PDW on Sociomateriality
One of the talks I was particularly looking forward to was the one by Wanda Orlikowski who is an advocate of an approach called sociomateriality. Yet, most striking to me was not the methodological discussion surrounding this approach, but instead the research design used by Wanda in one of her recent studies called ‘Getting the truth’: exploring the material grounds of institutional dynamics in social media. In her study, Wanda contrasted how travel ratings on TripAdvisor, an online travel rating site, and a standard British travel guide by the AA are constructed, the former encompassing a mass of user-generated content whereas the latter is produced by paid experts. One the questions repeatedly posed about research concerning online communities is ‘What is different about online communities compared to offline ones?’. Wanda’s example about how these ratings come about was a superb example of where to look for these differences.
The Academy of Management Conference in Boston is just around the corner. It’s taking place from August 3-7, 2012. I had the privilege to attend the conference for the first time last year and wrote several blog posts about the experience. First of all, I’d like to say that the conference is great value for money. Students pay 90 USD for the annual membership and another 90 USD to sign up for the conference. In return, they get five days of high quality symposia, paper sessions, roundtable discussions, and much more.

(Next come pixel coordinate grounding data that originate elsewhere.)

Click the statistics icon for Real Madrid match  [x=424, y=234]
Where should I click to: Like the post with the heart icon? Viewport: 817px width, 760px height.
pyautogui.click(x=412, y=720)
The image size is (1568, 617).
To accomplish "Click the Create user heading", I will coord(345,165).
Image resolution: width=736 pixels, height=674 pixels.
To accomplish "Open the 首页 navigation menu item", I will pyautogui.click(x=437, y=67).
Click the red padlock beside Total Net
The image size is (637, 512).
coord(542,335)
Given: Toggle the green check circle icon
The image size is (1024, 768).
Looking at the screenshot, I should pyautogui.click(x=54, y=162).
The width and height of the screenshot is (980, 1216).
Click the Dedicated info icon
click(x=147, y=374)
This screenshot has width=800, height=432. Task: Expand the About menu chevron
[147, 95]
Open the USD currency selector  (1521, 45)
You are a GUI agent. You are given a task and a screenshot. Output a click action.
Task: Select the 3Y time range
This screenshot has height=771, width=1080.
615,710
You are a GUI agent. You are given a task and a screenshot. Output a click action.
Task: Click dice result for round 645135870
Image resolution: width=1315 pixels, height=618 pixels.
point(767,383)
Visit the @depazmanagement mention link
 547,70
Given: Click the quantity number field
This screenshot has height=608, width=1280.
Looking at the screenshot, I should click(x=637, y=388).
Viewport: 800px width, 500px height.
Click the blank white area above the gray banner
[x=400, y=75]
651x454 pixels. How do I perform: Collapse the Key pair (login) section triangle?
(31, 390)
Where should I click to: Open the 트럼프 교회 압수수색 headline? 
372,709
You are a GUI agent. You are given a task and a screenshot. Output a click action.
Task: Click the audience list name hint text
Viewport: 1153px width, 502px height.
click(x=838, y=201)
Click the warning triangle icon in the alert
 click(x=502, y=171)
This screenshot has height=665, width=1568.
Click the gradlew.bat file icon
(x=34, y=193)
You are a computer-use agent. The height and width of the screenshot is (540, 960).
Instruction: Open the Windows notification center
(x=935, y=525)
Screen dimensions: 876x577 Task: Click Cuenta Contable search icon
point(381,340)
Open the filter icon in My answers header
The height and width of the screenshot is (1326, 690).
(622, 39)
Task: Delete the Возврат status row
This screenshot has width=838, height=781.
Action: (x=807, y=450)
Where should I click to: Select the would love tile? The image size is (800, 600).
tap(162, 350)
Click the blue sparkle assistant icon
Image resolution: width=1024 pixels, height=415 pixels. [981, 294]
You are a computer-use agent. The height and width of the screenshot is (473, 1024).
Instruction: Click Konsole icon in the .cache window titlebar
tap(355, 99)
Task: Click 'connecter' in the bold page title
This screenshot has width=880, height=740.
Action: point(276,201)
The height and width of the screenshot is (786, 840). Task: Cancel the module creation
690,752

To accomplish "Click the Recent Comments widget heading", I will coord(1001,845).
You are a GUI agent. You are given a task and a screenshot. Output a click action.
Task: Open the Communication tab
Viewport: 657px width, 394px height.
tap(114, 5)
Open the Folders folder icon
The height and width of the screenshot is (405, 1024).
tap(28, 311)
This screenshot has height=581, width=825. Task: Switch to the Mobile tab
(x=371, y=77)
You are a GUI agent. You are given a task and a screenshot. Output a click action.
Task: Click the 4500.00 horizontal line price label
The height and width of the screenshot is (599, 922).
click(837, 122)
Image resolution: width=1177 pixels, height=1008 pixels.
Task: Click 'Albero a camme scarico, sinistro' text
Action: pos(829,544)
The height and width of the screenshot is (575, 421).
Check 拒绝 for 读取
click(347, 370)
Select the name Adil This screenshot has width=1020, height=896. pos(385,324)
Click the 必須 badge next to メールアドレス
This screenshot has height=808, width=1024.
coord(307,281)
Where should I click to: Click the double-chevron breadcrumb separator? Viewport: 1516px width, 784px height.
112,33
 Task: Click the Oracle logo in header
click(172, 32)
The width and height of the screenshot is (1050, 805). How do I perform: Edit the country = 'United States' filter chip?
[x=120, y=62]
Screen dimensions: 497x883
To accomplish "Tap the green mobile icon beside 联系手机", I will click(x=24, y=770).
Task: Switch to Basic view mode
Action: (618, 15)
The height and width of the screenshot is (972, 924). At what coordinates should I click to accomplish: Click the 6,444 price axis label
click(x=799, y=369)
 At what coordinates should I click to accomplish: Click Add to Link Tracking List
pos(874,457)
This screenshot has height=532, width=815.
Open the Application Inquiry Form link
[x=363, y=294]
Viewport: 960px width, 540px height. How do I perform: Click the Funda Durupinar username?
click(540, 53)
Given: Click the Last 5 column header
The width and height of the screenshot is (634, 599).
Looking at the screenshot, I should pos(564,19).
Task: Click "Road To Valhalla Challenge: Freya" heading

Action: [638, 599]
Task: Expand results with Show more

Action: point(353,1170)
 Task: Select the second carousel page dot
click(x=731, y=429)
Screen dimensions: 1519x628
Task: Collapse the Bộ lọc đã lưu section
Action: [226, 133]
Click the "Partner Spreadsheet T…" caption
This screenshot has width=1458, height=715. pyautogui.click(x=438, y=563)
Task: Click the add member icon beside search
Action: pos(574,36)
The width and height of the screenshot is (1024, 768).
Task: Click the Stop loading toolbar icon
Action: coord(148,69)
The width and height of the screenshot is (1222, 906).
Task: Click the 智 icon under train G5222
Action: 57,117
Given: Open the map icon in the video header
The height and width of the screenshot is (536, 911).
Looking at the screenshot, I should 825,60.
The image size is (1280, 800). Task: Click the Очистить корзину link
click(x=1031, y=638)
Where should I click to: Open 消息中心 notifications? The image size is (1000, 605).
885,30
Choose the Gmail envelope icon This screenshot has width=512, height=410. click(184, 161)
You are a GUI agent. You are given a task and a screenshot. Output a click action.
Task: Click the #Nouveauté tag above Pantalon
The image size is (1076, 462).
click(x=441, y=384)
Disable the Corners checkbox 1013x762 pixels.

If you’re a PhD student like myself, you should definitely consider applying for one of the several doctoral consortia. Last year, I attended a session hosted by the Organizational Development and Change (ODC) division. This year, I found another one that suits my research interests even better. It is the PhD consortium organized by the Organizational Communication and Information Systems. The organizer, Professor Yoo, even managed to secure a research grant, which helps most of the attendants finance their stay.
The second most outstanding offer next to the PhD consortia is probably what is called, in AOM speak, a PDW, i.e. a Professional Development Workshop. This type of workshop is targeted at established researchers who want to familiarize themselves with methods they haven’t used before or with emerging fields of research. I’ve listed my favorites below.
- Researching the Informal Economy: Opportunities and Challenges of Social Media Research
- Sociomateriality in Practice: Considering Consequences in Organizational Life and Research
- Advanced Networks PDW: Cutting-Edge Social Network Theoretical Work and ERGM
To my mind, these workshops are a great way to get in touch with the people whose work I’m reading on a daily basis. I’m particularly looking forward to seeing Steve Borgatti, Ann Majchrzak, Samer Faraj, Sirkka Jarvenpaa, Wanda Orlikowski, Jerry Kane, as well as Martin Kilduff present and discuss their recent research projects.